« (...) Como quem diz, é uma maneira subtil e cautelosa de alguém prever o futuro sem se comprometer. Os políticos [em Portugal] são especialistas. Por exemplo, [o primeiro-ministro] António Costa... (...)»
«Eu diria que...» é expressão que [em Portugal] pegou e entrou na moda. Desde há que tempos, é erudita e de bom tom em discursos, considerações e comentários de políticos, governantes, comentadores, intelectuais e gente da Cultura, sobretudo quando falam na TV ou perante um auditório. Não consta que o pessoal do Desporto e até do Espectáculo tenha aderido ao «eu diria que...». Muito menos o povo anónimo e prático, que nunca se lembra de utilizar expressões do tipo «eu diria que vai haver eleições» ou «eu diria que vai chover!».
O «eu diria», segundo as regras do português, é o presente do condicional e, neste modo, é frequentemente considerado como um tempo do indicativo a aproximar-se do futuro ¹. Confusos? Pode dizer-se que o «eu diria que...» é um condicional que exprime o irreal, um desejo ou a atenuação de uma afirmação.
Como quem diz, é uma maneira subtil e cautelosa de alguém prever o futuro sem se comprometer. Os políticos são especialistas. Por exemplo, [o primeiro-mistro] António Costa, questionado a 5 de Outubro sobre o diálogo com os outros partidos sobre o Orçamento 2022, considera que «está a correr», e acrescenta o inevitável «eu diria que está a correr bem!». Em matéria de «eu diria que...», Rui Rio é useiro e vezeiro, também em matéria de Orçamentos.
Na discussão para o OE de 2021, já ele dizia sobre [António] Costa: «Diz ele que este Orçamento é o melhor que apresentou: eu diria que nem é o melhor nem o pior, antes pelo contrário». Até os comunistas se rendem à expressão. João Oliveira, em Abril, comentava: «Eu diria que a discussão para o Orçamento 2022 partirá de uma base menos difícil» do que a do ano anterior. Lançado no elogio aos abonos e apoios às famílias no Orçamento PS, o ministro das Finanças, João Leão afiançou solenemente: «Eu diria que é um pacote muito ambicioso, eu diria o mais ambicioso de sempre».

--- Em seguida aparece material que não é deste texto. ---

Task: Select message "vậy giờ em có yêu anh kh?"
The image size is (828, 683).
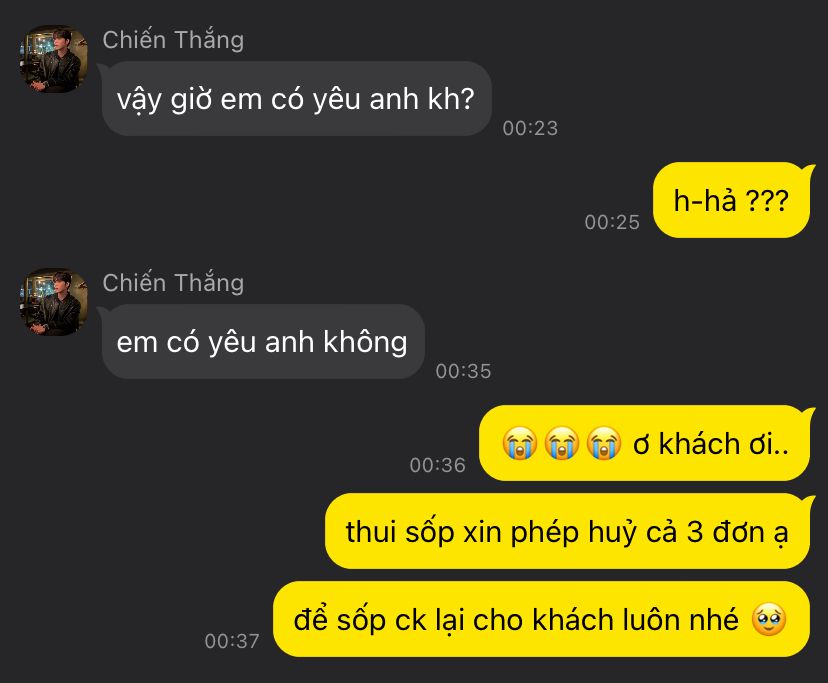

Já um optimista José Luís Carneiro acreditava em Julho: «Eu diria que há condições muito claras para que possa haver uma convergência plena das forças que têm suportado as opções políticas para o país».
Quanto a Marcelo [Rebelo de Sousa], não há registo de um qualquer recente «eu diria que...» sobre o Orçamento. Mas, sobre a evolução da pandemia, não resistiu a comentar em Abril: «Todos os dias eu olho, o primeiro-ministro olha, a senhora ministra da Saúde olha e o Governo olha para os números e para a incidência. É uma análise que é feita todos os 15 dias, eu diria mesmo todos os dias». Análise espacial e temporal de Marcelo nesta época de muitos e muitos «eu diria que...» Quem diria que o Orçamento e a pandemia haviam de dar no que deram!
¹ N. E. – Na terminologia gramatical usada em Portugal – tanto no Dicionário Terminológico (2009), como antes, na Nomenclatura Gramatical de 1967 –, o condicional é um modo que se distingue do indicativo, do conjuntivo e do imperativo, e compreende duas formas: simples (diria, também chamado presente do condicional) e composta (teria dito, também denominado pretérito do condicional). No Brasil, de acordo com a Nomenclatura Gramatical de 1959, não se fala de condicional, mas, sim, de futuro do pretérito, que pode ser simples (diria) ou composto (teria dito). Quanto aos valores modais do condicional, de que se fala no texto, o desejo não será um valor comum: na verdade, quando se afirma «eu gostaria», a intenção é sobretudo a de atenuar a asserção.
Crónica do autor publicada na revista dominical do Correio da Manhã, do dia 31/10/2021, escrita segundo a norma ortográfica de 1945.